Points clés à retenir

Cette décision historique est importante pour les marques et marque probablement une tendance croissante pour les tribunaux européens, car ils sont de plus en plus susceptibles de faire face à davantage de décisions créant des précédents en matière de contrefaçon de marque résultant de NFT et d’autres produits fabriqués à partir de technologies de blockchain. Voici quelques points d’apprentissage clés pour les marques :

  • Avant la production de tout NFT, un conseiller juridique doit être recherché, en particulier lorsqu’il est conçu en pensant à un athlète, un sport, un club, une marque ou une célébrité en particulier. Cela signifie que des vérifications adéquates peuvent être entreprises pour déterminer une utilisation commune antérieure pertinente.
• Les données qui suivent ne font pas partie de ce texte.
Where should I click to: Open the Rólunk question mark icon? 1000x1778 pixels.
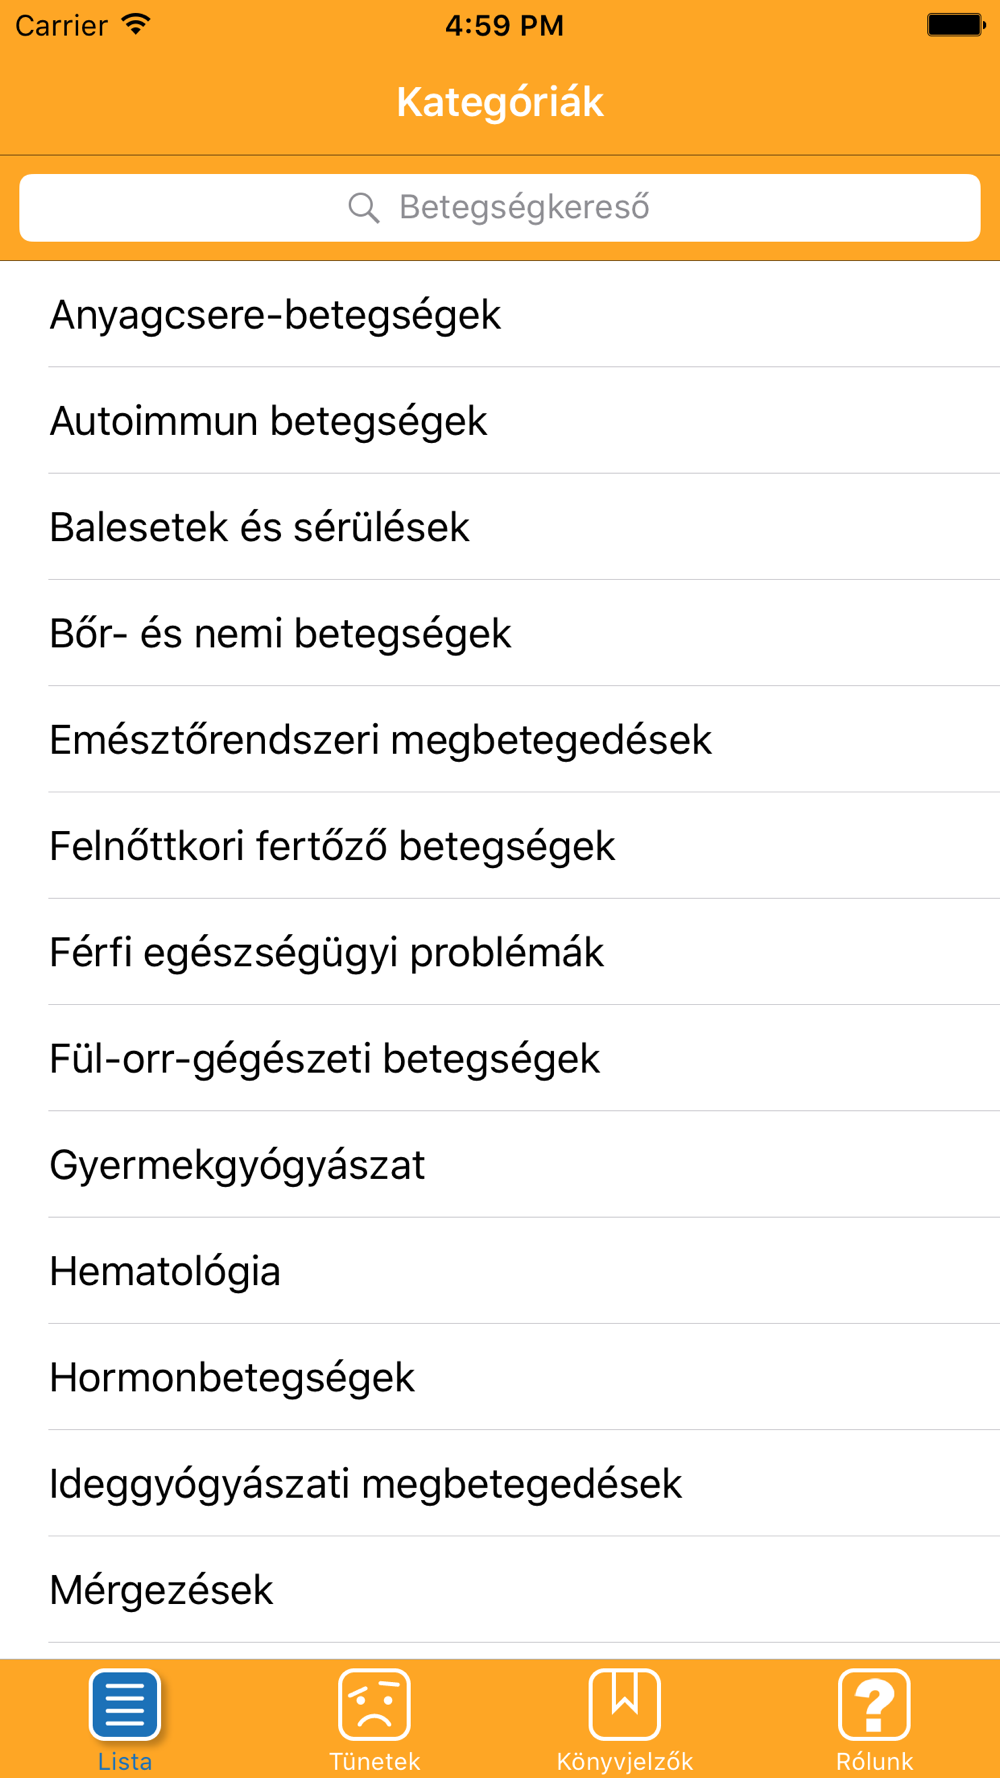[874, 1705]
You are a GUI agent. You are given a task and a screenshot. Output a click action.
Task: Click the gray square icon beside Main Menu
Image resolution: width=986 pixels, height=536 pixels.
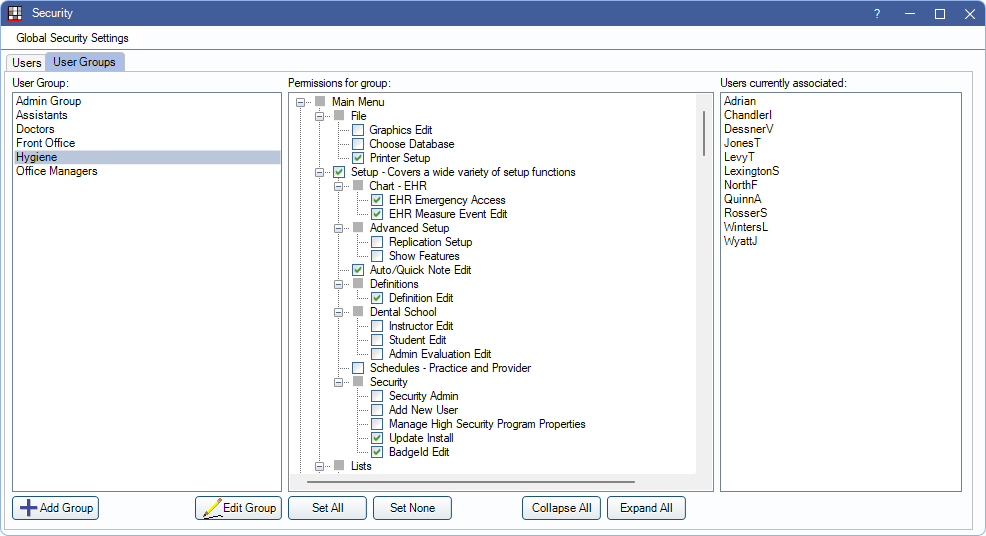(320, 102)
Blockeras n’a pas réussi à obtenir une licence adéquate pour utiliser les droits de marque antérieurs détenus par la Juventus, ce qui signifiait qu’ils ne pouvaient plus vendre les NFT de Vieri (malgré le consentement de Vieri).

  • Les marques doivent être conscientes que la protection existante des marques dans l’espace non numérique peut être suffisante pour accorder une protection dans l’espace numérique, à condition que la marque puisse montrer suffisamment d’exemples d’utilisation réelle des marques.

  • Les tribunaux ne feront que faire face à davantage d’affaires de contrefaçon de marque NFT à l’avenir et les marques devraient être attentives aux infractions potentielles, en particulier en sachant que les tribunaux commencent à fournir plus facilement une protection claire aux marques lorsque les NFT enfreignent une marque.


NOTES DE BAS DE PAGE

1 Les NFT sont des jetons numériques produits via la technologie blockchain. Ils peuvent être achetés et vendus à l’aide de crypto-monnaie et représentent des certificats de propriété pour des actifs virtuels ou physiques, la valeur d’un NFT réside dans sa conception unique.